BEGIN DATA FOR THIS TASK

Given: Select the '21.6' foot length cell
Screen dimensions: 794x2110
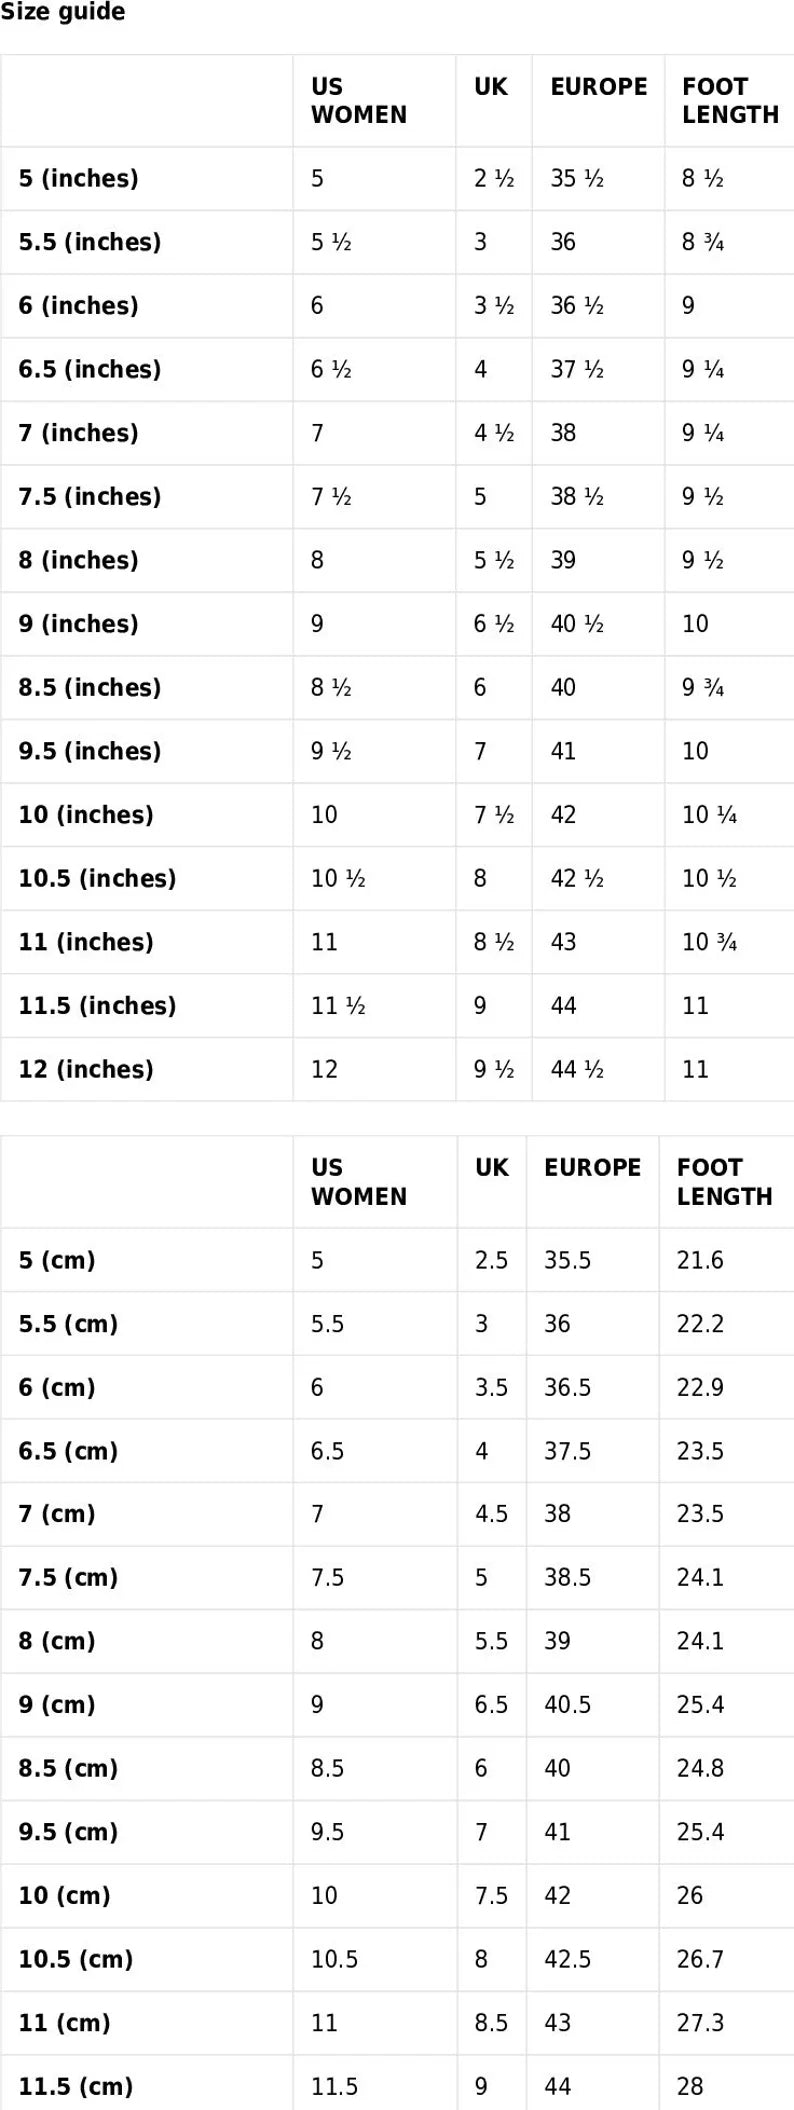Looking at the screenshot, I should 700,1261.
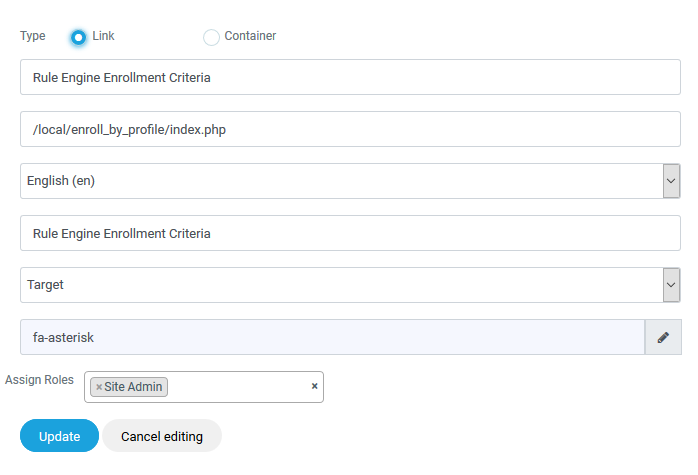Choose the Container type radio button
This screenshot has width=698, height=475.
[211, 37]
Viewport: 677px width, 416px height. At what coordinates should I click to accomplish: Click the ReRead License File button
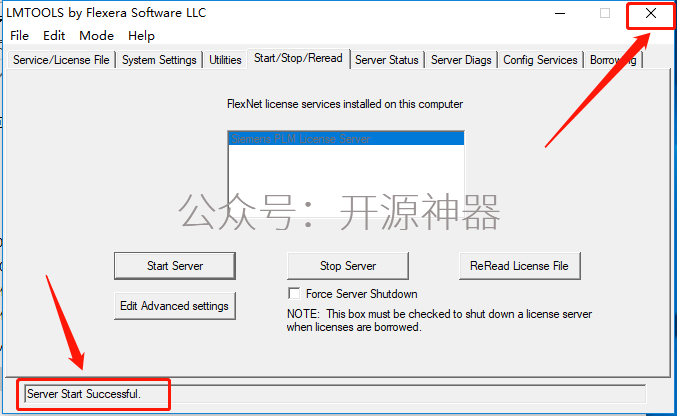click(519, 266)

END DATA FOR THIS TASK

ASSIGNMENT:
Exclude every picture, then reproduce the remaining data character for character.

TASK OUTPUT:
Given: Select the '21.6' foot length cell
Screen dimensions: 794x2110
Looking at the screenshot, I should 700,1261.
Choose the Container type radio button
This screenshot has width=698, height=475.
[211, 37]
Viewport: 677px width, 416px height. At what coordinates should I click to accomplish: Click the ReRead License File button
click(519, 266)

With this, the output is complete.